Readings provides a anecdotal example of how space is utilised at the University in relation to excellence. Jonathan Culler informed Readings that the University at which he worked, Cornell in New York State, had received an award for “excellence in parking” (Readings 1999: 24). While one might assume that this meant the Car Parking Services Department was efficient at getting cars in and out of the car park, and/or effectively utilising the space, so as to get as many in as possible, what it actually meant was - and I shall use Readings own words and italics here, so as to allow the irony to appear - “that they had achieved a remarkable level of efficiency in restricting motor vehicle access.” (ibid). Readings explains how the term 'excellence' has a function that enables it to work on either side of what can be considered as excellence: it becomes translatable and usable by anyone who wishes to describe excellence within any phenomenon, in whatever way they choose, by any criteria (ibid).

DATASET CONTENT:
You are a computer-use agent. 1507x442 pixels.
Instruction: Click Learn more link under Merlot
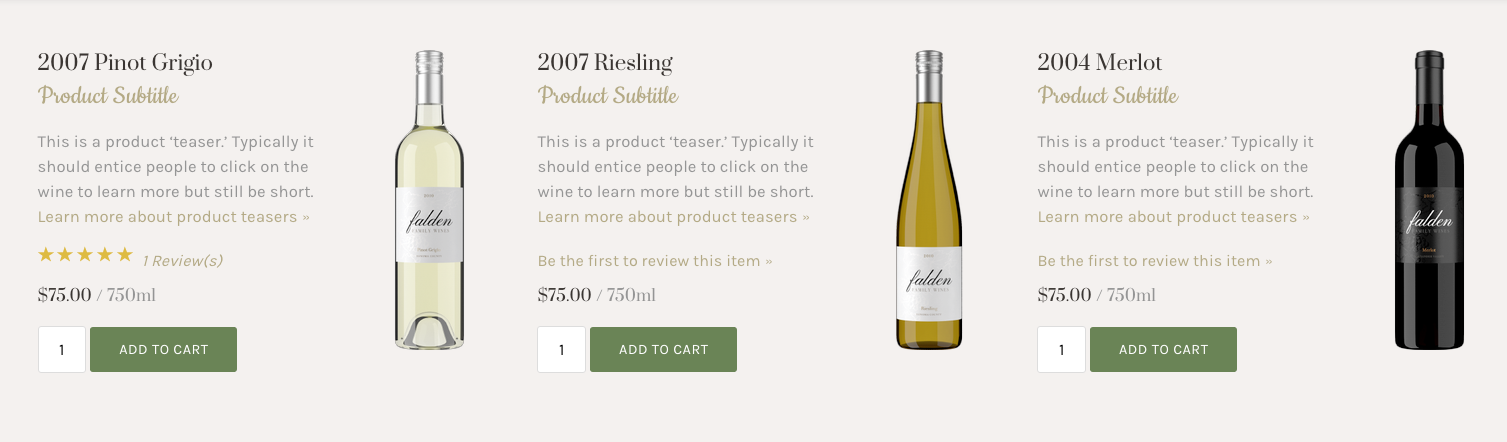point(1173,217)
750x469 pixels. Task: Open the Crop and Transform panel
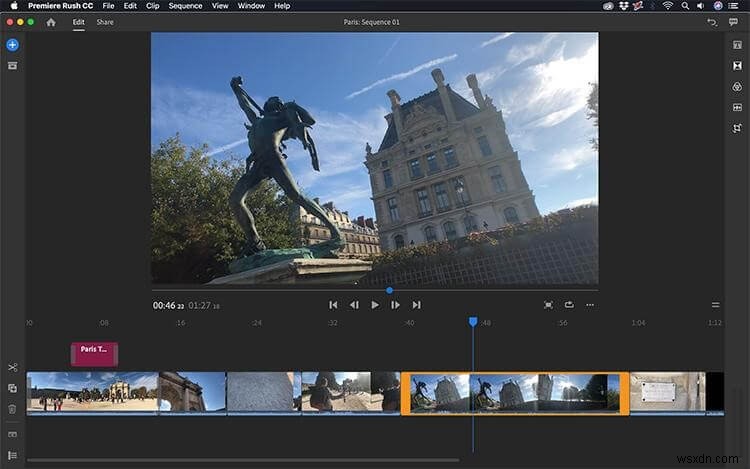click(737, 129)

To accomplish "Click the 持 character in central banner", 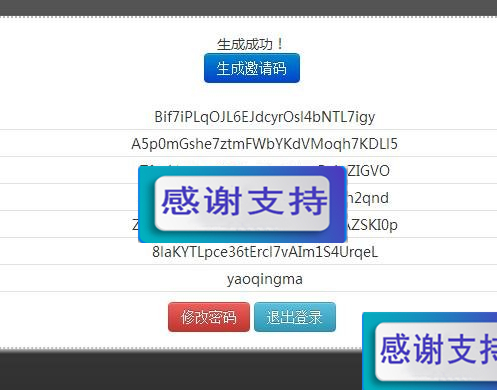I will tap(308, 200).
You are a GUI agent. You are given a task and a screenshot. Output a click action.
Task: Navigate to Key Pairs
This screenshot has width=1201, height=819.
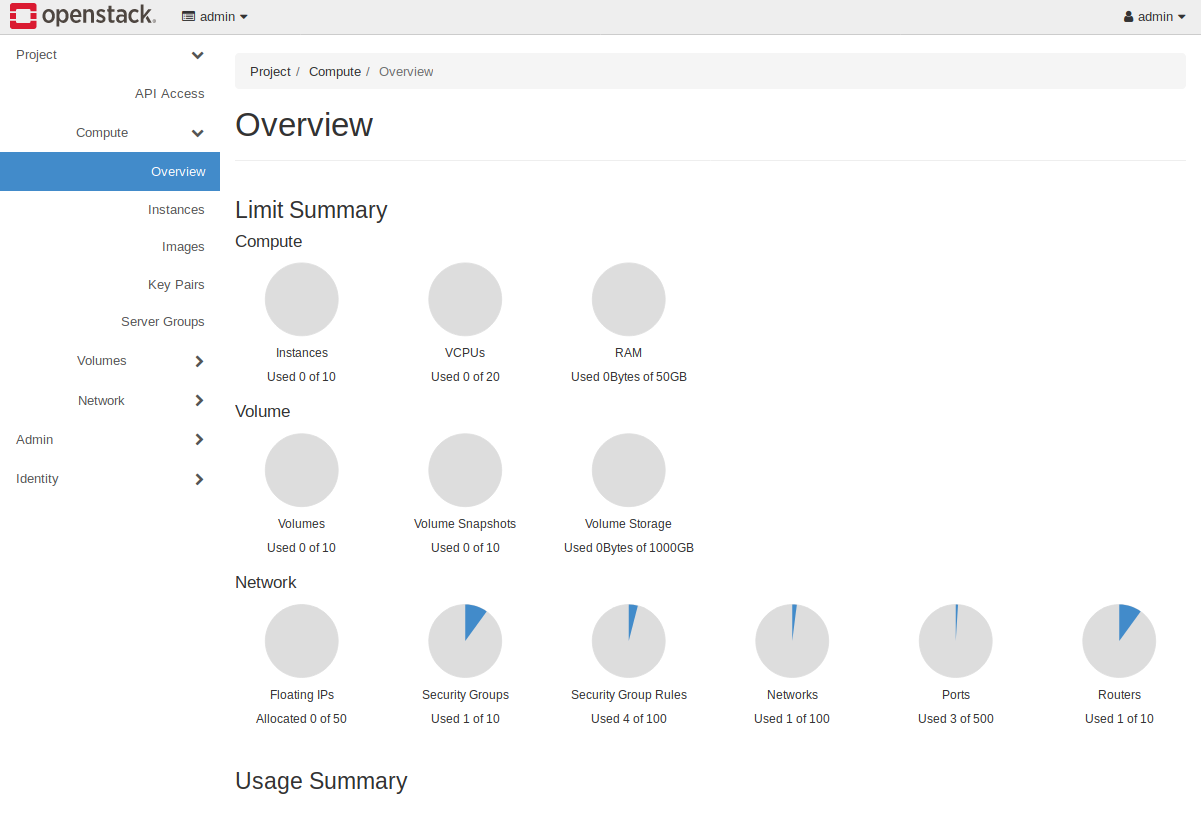[x=176, y=284]
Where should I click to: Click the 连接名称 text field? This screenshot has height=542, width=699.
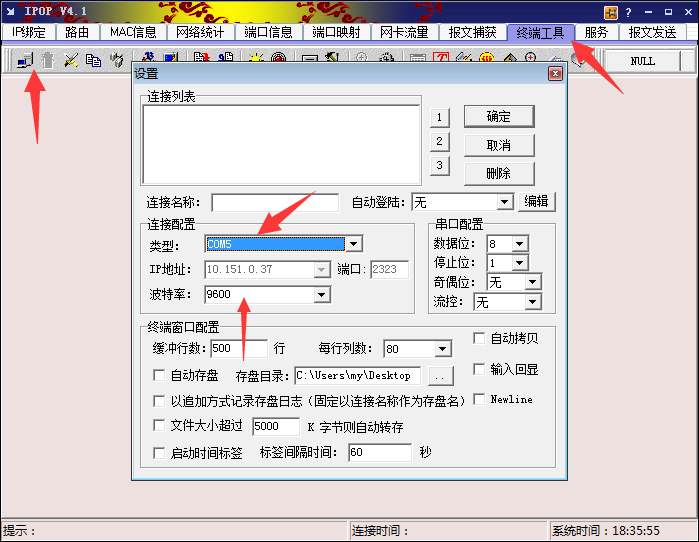pyautogui.click(x=275, y=202)
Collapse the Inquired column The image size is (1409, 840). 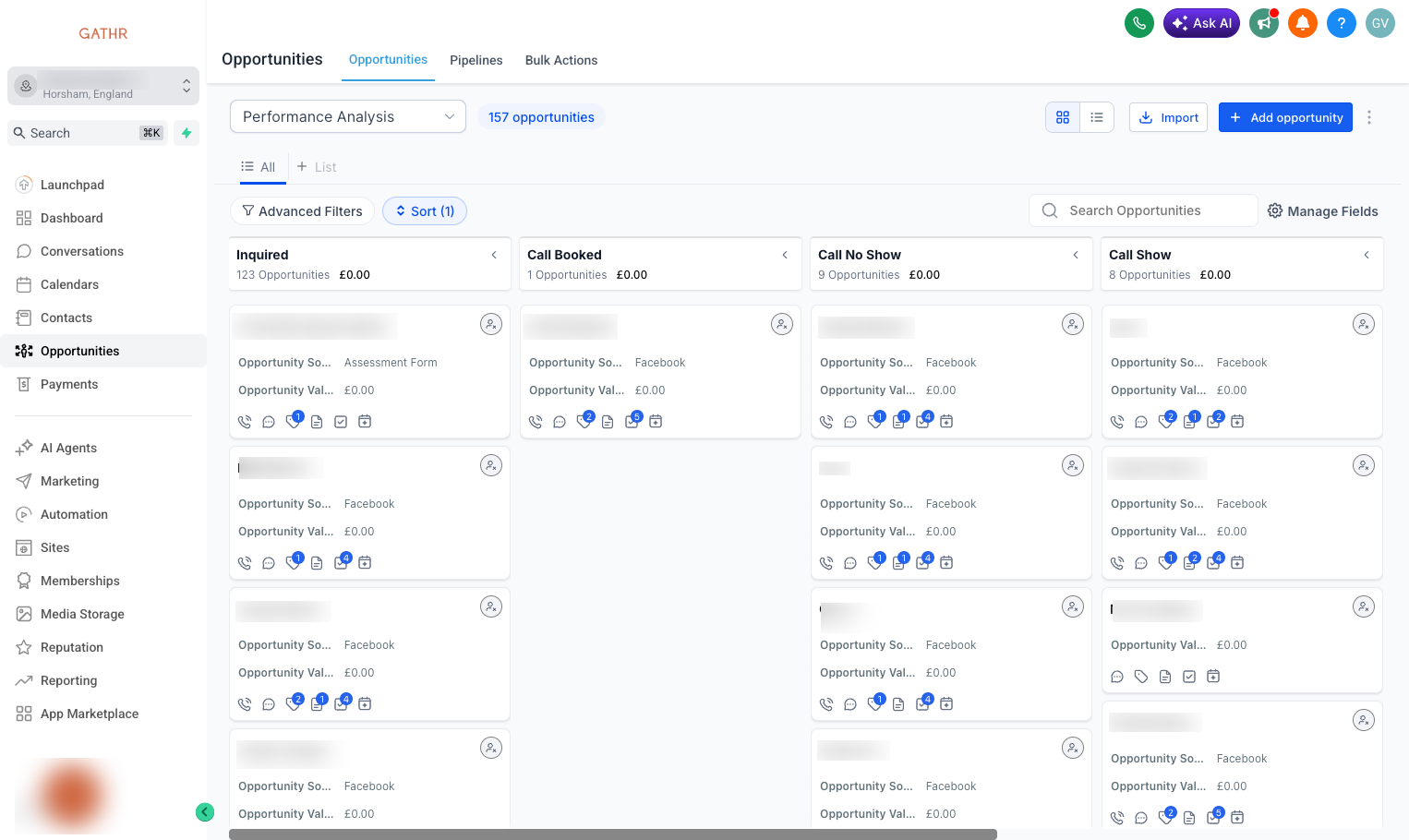pyautogui.click(x=494, y=255)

COMPLETE THE FOLLOWING:
1 > How would this sentence from the passage on Readings and excellence read in Spanish: "Jonathan Culler informed Readings that the University at which he worked, Cornell in New York State, had received an award for “excellence in parking” (Readings 1999: 24)."?
2 > Which words or phrases in the passage on Readings and excellence are set in quotation marks, single or double? List every one.
3 > Can you carry on the passage on Readings and excellence, picking up after its final sentence?

RESPONSES IN ORDER:
1 > Jonathan Culler informó a Readings de que la universidad en la que trabajaba, Cornell, en el estado de Nueva York, había recibido un premio a la «excelencia en estacionamiento» (Readings 1999: 24).

2 >
- "excellence in parking"
- "that they had achieved a remarkable level of efficiency in restricting motor vehicle access."
- 'excellence'

3 >
During the major planning drive of the University of Leeds that took place after World War II, and in particular during the 1960s, architects were employed to draw up plans to expand and develop the campus. Many architectural plans were made, alongside two large bound proposals prepared by the architects Chamberlin, Powell and Bon. These were: University of Leeds Development Plan: being a report on proposals for the way buildings could be planned and laid out to accommodate both the present needs and the growth of the size of the University which may be expected during the coming decade (1960) and University of Leeds Development Plan Review 1963: being a review of three years' progress on the Development Plan published April 1960 (1963). Much of the work is oriented towards a section of the campus that is referred to as “the precinct”. One of the drawings/maps provided in the 1963 review states next to it “This drawing indicates the relationship between the new development and the existing street pattern.” (Chamberlin, Powell and Bon 1963: 167). The map of the university, as it existed at the time, has the planned buildings superimposed over the existing area, so that both are visible. The precinct area includes plans for a number of very large buildings and vast car parking zones. Part of the conclusion of the report says the following:
No effort has been spared in Leeds on the part of the City Authorities, the Hospital Board and the Council of the University to make the planned expansion possible despite the extreme difficulties inherent in the comprehensive re-planning and redevelopment of the old City sites which have hitherto rested in many ownerships and were laid out between a network of streets obsolete for any present purposes. (Chamberlin, Powell and Bon 1963: 269).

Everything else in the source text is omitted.